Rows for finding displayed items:
------

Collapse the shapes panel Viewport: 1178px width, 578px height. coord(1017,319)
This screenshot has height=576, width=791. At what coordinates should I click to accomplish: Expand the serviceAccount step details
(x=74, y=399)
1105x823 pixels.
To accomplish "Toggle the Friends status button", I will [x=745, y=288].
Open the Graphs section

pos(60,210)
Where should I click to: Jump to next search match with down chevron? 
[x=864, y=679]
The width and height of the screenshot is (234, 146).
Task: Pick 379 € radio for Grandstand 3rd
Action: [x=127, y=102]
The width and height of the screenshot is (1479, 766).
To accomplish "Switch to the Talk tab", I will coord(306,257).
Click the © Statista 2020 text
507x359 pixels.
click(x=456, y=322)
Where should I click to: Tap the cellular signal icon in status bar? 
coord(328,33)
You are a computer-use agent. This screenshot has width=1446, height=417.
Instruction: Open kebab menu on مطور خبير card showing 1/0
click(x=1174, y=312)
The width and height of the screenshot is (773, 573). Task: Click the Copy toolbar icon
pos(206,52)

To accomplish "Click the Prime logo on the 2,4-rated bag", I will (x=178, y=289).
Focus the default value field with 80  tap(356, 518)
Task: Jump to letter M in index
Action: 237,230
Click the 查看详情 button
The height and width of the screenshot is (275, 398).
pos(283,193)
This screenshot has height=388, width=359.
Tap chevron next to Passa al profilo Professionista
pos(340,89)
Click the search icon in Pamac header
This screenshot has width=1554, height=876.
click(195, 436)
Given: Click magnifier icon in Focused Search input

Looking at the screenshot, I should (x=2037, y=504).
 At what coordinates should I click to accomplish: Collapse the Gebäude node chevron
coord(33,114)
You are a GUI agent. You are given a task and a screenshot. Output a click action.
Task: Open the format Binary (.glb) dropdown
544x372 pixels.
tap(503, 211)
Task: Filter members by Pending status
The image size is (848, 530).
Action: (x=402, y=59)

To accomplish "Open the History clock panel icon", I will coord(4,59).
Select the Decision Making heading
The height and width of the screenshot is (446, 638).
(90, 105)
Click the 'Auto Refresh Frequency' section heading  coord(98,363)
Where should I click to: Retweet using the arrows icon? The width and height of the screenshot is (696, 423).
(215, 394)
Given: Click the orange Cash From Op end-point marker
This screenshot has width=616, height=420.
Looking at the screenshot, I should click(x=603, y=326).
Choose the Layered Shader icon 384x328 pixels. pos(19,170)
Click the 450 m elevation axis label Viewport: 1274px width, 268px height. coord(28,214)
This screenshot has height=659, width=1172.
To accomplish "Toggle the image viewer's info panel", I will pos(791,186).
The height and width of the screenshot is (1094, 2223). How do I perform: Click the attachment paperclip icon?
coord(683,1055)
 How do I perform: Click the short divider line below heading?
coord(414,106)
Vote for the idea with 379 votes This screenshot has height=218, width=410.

------

Directions for this task:
Copy all of the rows above word for word, without changing anything.

In response:
Collapse the shapes panel Viewport: 1178px width, 578px height. coord(1017,319)
This screenshot has height=576, width=791. At what coordinates should I click to accomplish: Expand the serviceAccount step details
(x=74, y=399)
1105x823 pixels.
To accomplish "Toggle the Friends status button", I will [x=745, y=288].
Open the Graphs section

pos(60,210)
Where should I click to: Jump to next search match with down chevron? 
[x=864, y=679]
The width and height of the screenshot is (234, 146).
Task: Pick 379 € radio for Grandstand 3rd
Action: [x=127, y=102]
The width and height of the screenshot is (1479, 766).
To accomplish "Switch to the Talk tab", I will coord(306,257).
Click the © Statista 2020 text
507x359 pixels.
click(x=456, y=322)
Where should I click to: Tap the cellular signal icon in status bar? 
coord(328,33)
You are a computer-use agent. This screenshot has width=1446, height=417.
Instruction: Open kebab menu on مطور خبير card showing 1/0
click(x=1174, y=312)
The width and height of the screenshot is (773, 573). Task: Click the Copy toolbar icon
pos(206,52)

To accomplish "Click the Prime logo on the 2,4-rated bag", I will (x=178, y=289).
Focus the default value field with 80  tap(356, 518)
Task: Jump to letter M in index
Action: 237,230
Click the 查看详情 button
The height and width of the screenshot is (275, 398).
pos(283,193)
This screenshot has height=388, width=359.
Tap chevron next to Passa al profilo Professionista
pos(340,89)
Click the search icon in Pamac header
This screenshot has width=1554, height=876.
click(195, 436)
Given: Click magnifier icon in Focused Search input

Looking at the screenshot, I should (x=2037, y=504).
 At what coordinates should I click to accomplish: Collapse the Gebäude node chevron
coord(33,114)
You are a GUI agent. You are given a task and a screenshot. Output a click action.
Task: Open the format Binary (.glb) dropdown
544x372 pixels.
tap(503, 211)
Task: Filter members by Pending status
The image size is (848, 530).
Action: (x=402, y=59)

To accomplish "Open the History clock panel icon", I will coord(4,59).
Select the Decision Making heading
The height and width of the screenshot is (446, 638).
(90, 105)
Click the 'Auto Refresh Frequency' section heading  coord(98,363)
Where should I click to: Retweet using the arrows icon? The width and height of the screenshot is (696, 423).
(215, 394)
Given: Click the orange Cash From Op end-point marker
This screenshot has width=616, height=420.
Looking at the screenshot, I should click(x=603, y=326).
Choose the Layered Shader icon 384x328 pixels. pos(19,170)
Click the 450 m elevation axis label Viewport: 1274px width, 268px height. coord(28,214)
This screenshot has height=659, width=1172.
To accomplish "Toggle the image viewer's info panel", I will pos(791,186).
The height and width of the screenshot is (1094, 2223). How do I perform: Click the attachment paperclip icon?
coord(683,1055)
 How do I perform: Click the short divider line below heading?
coord(414,106)
Vote for the idea with 379 votes This screenshot has height=218, width=410.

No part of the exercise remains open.